Herkomer was born at Waal in Bavaria. Lorenz Herkomer, his father and a wood-carver of great ability, left Bavaria in 1851 with his wife and child for the United States, settling in Cleveland, Ohio, for a while, but returned to Europe and settled in Southampton in 1857.
He lived for some time at Southampton and in the school of art there began his art training; he visited Bavaria with his father in 1865 and briefly studied at the Munich academy, but in 1866 he entered upon a more serious course of study at the South Kensington Schools, and in 1869 exhibited for the first time at the Royal Academy.
In same year, he also began working as an artist for the newly-founded newspaper The Graphic. It was by his 1875 oil, The Last Muster, after a woodblock from 1871, that he definitely established his position as an artist of high distinction at the Academy . He was elected an associate of the Academy in 1879, and academician in 1890; an associate of the Royal Society of Painters in Water Colours in 1893, and a full member in 1894; and in 1885 he was appointed Slade professor at Oxford, a position which he held until 1894.
In 1896 he was knighted by Queen Victoria, and in 1899 awarded Pour le Mérite by Kaiser Wilhelm II.
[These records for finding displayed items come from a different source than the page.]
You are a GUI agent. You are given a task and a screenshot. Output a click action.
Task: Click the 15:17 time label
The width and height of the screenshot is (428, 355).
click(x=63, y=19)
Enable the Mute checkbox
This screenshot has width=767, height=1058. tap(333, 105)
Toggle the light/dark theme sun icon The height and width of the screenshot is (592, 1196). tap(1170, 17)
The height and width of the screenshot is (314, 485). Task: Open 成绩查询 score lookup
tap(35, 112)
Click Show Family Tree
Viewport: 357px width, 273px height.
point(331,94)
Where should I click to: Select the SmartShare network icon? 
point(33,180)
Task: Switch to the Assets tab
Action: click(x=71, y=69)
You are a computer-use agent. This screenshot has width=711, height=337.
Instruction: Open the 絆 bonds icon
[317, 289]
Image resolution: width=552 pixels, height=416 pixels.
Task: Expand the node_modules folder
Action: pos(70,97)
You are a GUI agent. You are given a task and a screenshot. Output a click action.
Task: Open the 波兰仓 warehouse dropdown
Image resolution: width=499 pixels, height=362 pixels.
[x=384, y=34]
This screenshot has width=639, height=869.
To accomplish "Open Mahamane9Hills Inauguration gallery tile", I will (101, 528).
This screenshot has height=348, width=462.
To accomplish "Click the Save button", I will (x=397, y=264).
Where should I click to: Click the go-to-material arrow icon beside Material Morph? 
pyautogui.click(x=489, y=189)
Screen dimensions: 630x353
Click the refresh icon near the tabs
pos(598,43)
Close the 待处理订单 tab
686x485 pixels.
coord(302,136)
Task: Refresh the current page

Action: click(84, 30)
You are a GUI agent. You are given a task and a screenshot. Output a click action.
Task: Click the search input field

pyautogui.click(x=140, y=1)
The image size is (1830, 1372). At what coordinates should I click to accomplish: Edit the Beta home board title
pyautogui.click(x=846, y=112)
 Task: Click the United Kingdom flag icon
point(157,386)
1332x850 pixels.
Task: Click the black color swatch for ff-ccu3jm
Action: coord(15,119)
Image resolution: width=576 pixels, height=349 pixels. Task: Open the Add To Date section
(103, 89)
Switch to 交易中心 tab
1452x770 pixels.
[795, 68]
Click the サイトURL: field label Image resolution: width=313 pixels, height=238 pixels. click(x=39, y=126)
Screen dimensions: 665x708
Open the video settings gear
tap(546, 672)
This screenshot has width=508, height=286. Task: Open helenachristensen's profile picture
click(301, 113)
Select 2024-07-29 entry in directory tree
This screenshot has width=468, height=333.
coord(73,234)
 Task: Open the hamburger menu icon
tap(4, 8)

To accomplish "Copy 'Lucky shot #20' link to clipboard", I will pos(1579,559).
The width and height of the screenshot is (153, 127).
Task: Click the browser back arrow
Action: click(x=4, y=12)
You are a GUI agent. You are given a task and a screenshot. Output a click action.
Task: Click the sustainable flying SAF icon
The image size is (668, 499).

He exhibited a very large number of memorable portraits, figure subjects and landscapes, in oil and watercolour; he achieved marked success as a worker in enamel, as an etcher, mezzotint engraver and illustrative draughtsman; and he exercised wide influence upon art education by means of the Herkomer School (Incorporated), at Bushey, which he founded in 1883 and directed without payment until 1904, when he retired. It was then voluntarily wound up, and is now defunct.
Despite being a prominent member of Royal Academy, Royal Water-Colour Society and the Royal Engravers, as well as being on familiar terms with the royal family, Herkomer was never totally accepted by the British establishment: He was ultimately a victim of the deteriorating relationship between Great Britain and Germany, where he shuttled in between, spending most of his summers in Bavaria.
Herkomer's massive house, Lululaund, named after Lulu Griffith, second of his three wives, served as his studio, school, theatre and movie studio, where he put on productions of his own plays and musical compositions.
Four of his pictures, Found (1885), Sir Henry Tate (1897), Portrait of Lady Tate (1899) and The Council of the Royal Academy (1908), are in the Tate Collection. In 1907, he received the honorary degree of DCL at Oxford, and a knighthood was conferred upon him by the king in addition to the commandership of the Royal Victorian Order with which he was already decorated.
Herkomer was also a pioneering film maker. He established a studio in Lululaund and directed some seven historical costume dramas, designed to be shown accompanied by his own music. None of them seems to be preserved.
Herkomer died at Budleigh Salterton on 31 March 1914 and was buried in St James's Church, Bushey.
The largest collection of his work is held by Bushey Museum, England, and some is in the Herkomer Museum, Landsberg am Lech, Germany.